WHAT THIS TASK INVOLVES ->
Please quote the material below word for word, from the line with "Find the location of a particular element. The width" to the line with "This screenshot has width=1775, height=945.", including both of those lines.

RECORD EXCERPTS ->
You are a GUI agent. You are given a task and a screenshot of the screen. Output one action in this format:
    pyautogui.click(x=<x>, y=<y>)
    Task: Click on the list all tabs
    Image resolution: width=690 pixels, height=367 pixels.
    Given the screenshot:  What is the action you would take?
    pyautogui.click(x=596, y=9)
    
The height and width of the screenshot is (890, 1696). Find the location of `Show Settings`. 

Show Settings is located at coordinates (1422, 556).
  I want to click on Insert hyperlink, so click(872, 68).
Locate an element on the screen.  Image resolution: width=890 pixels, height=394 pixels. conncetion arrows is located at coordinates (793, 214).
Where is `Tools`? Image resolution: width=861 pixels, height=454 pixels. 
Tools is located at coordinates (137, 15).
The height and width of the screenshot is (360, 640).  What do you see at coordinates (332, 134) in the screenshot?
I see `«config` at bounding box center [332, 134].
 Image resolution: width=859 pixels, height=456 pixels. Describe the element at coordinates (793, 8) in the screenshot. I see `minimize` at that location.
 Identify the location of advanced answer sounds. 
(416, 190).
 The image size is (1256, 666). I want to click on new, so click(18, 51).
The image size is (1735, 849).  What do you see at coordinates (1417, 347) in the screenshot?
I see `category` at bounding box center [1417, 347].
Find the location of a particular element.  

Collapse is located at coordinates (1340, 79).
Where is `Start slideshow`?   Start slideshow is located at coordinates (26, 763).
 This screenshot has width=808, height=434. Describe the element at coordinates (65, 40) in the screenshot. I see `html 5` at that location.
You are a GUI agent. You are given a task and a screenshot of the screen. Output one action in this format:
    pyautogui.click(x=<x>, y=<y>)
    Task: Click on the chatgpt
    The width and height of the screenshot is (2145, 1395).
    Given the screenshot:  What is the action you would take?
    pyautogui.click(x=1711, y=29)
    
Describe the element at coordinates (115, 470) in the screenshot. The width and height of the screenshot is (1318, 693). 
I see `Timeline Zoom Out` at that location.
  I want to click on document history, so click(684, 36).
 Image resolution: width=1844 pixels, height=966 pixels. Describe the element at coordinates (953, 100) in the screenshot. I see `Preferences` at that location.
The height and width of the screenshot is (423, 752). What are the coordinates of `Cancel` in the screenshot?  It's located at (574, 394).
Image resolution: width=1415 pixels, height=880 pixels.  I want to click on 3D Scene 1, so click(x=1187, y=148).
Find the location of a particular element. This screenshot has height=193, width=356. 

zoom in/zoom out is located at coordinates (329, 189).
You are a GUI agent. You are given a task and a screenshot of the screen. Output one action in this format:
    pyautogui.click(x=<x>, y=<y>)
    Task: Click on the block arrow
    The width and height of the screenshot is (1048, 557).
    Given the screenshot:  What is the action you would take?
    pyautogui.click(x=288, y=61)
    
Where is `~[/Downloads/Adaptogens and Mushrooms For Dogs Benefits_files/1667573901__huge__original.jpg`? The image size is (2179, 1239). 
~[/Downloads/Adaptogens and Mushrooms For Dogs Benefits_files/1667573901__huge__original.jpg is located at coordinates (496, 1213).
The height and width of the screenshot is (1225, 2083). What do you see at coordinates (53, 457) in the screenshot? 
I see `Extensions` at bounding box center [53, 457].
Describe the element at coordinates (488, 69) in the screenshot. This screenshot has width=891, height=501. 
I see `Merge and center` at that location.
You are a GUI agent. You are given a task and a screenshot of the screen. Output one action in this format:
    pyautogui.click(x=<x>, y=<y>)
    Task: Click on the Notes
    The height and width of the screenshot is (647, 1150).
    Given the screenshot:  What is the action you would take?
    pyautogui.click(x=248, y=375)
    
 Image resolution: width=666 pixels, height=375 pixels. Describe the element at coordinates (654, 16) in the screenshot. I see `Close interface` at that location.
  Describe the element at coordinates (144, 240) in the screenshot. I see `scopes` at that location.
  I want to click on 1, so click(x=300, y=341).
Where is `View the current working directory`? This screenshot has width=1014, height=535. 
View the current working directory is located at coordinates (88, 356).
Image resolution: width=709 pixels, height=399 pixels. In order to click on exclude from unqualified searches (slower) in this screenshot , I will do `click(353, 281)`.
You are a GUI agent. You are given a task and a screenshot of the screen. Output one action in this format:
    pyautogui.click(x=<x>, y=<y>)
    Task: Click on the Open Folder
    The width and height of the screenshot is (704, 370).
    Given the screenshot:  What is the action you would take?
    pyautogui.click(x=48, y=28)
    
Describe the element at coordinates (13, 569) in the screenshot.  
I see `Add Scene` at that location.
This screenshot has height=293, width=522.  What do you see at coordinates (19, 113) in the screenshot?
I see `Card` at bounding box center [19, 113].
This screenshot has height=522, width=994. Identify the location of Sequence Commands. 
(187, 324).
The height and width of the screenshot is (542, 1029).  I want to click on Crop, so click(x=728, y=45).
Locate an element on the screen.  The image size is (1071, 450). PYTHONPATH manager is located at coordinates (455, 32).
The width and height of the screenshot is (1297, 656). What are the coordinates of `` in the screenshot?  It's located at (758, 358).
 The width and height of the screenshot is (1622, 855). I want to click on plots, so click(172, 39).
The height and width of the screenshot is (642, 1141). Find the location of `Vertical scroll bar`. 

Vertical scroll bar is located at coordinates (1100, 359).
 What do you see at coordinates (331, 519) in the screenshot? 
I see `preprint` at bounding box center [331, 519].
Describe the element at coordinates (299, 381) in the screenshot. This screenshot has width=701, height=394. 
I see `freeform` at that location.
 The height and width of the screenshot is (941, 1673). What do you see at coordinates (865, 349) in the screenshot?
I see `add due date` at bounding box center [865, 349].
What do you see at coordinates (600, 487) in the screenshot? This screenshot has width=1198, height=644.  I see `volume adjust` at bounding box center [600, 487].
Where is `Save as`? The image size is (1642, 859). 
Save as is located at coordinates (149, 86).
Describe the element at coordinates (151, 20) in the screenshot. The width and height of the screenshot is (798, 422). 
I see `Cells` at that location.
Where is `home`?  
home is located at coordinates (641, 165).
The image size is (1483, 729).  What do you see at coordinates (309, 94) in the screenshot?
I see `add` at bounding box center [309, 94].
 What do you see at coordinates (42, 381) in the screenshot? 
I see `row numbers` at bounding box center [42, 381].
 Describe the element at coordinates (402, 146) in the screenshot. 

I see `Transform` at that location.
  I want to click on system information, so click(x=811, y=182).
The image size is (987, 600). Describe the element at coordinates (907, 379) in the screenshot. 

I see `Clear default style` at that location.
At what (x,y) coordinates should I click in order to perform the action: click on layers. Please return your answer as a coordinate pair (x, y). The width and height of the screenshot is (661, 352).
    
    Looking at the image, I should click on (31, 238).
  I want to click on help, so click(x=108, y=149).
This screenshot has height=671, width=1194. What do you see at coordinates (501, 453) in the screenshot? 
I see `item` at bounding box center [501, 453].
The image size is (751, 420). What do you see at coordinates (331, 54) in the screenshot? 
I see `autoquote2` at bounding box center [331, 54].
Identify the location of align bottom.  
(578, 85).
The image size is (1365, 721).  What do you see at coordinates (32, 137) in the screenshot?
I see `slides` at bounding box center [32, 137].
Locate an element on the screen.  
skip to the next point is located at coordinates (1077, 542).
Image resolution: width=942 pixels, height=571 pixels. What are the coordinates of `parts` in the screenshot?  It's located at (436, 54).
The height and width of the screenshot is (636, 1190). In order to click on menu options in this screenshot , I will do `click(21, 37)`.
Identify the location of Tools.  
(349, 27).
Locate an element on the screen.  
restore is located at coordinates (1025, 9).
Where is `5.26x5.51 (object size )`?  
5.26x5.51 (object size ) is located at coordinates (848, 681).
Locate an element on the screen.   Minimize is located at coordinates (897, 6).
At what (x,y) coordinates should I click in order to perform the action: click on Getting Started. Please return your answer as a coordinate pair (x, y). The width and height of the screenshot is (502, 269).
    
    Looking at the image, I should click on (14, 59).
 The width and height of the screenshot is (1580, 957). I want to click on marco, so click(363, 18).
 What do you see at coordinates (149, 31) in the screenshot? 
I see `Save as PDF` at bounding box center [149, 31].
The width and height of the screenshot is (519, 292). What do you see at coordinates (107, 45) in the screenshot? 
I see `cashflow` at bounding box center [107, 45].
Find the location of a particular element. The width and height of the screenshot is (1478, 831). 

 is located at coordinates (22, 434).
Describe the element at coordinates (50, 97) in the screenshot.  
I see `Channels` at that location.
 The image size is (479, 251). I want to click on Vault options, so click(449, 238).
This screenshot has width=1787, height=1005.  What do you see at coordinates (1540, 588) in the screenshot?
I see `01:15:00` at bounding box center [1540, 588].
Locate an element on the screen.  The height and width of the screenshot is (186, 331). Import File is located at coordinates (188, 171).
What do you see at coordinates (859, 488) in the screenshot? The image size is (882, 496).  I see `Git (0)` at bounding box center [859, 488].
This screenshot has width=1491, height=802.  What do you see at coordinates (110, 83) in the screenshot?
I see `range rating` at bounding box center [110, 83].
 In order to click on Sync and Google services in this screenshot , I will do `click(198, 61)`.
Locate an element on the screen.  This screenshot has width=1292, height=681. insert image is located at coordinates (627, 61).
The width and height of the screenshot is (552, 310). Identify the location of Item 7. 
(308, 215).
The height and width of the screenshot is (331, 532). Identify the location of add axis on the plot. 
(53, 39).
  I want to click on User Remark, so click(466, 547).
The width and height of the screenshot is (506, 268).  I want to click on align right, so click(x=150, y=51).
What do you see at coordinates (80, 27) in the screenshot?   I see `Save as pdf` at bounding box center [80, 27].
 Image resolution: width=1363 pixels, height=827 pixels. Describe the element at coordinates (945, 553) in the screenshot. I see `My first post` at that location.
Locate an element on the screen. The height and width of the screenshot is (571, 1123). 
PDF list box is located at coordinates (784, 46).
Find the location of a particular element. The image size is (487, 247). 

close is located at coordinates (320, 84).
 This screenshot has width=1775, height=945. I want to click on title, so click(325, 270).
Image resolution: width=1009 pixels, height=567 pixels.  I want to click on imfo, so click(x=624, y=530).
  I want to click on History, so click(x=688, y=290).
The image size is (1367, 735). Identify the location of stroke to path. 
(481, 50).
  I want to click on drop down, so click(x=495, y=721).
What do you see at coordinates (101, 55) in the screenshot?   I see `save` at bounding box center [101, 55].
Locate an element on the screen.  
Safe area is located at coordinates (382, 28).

FULL OUTPUT ->
Find the location of a particular element. The width and height of the screenshot is (1478, 831). 

 is located at coordinates (22, 434).
Describe the element at coordinates (50, 97) in the screenshot.  
I see `Channels` at that location.
 The image size is (479, 251). I want to click on Vault options, so click(449, 238).
This screenshot has width=1787, height=1005.  What do you see at coordinates (1540, 588) in the screenshot?
I see `01:15:00` at bounding box center [1540, 588].
Locate an element on the screen.  The height and width of the screenshot is (186, 331). Import File is located at coordinates (188, 171).
What do you see at coordinates (859, 488) in the screenshot? The image size is (882, 496).  I see `Git (0)` at bounding box center [859, 488].
This screenshot has width=1491, height=802.  What do you see at coordinates (110, 83) in the screenshot?
I see `range rating` at bounding box center [110, 83].
 In order to click on Sync and Google services in this screenshot , I will do `click(198, 61)`.
Locate an element on the screen.  This screenshot has width=1292, height=681. insert image is located at coordinates (627, 61).
The width and height of the screenshot is (552, 310). Identify the location of Item 7. 
(308, 215).
The height and width of the screenshot is (331, 532). Identify the location of add axis on the plot. 
(53, 39).
  I want to click on User Remark, so click(466, 547).
The width and height of the screenshot is (506, 268).  I want to click on align right, so click(x=150, y=51).
What do you see at coordinates (80, 27) in the screenshot?   I see `Save as pdf` at bounding box center [80, 27].
 Image resolution: width=1363 pixels, height=827 pixels. Describe the element at coordinates (945, 553) in the screenshot. I see `My first post` at that location.
Locate an element on the screen. The height and width of the screenshot is (571, 1123). 
PDF list box is located at coordinates (784, 46).
Find the location of a particular element. The image size is (487, 247). 

close is located at coordinates (320, 84).
 This screenshot has width=1775, height=945. I want to click on title, so click(325, 270).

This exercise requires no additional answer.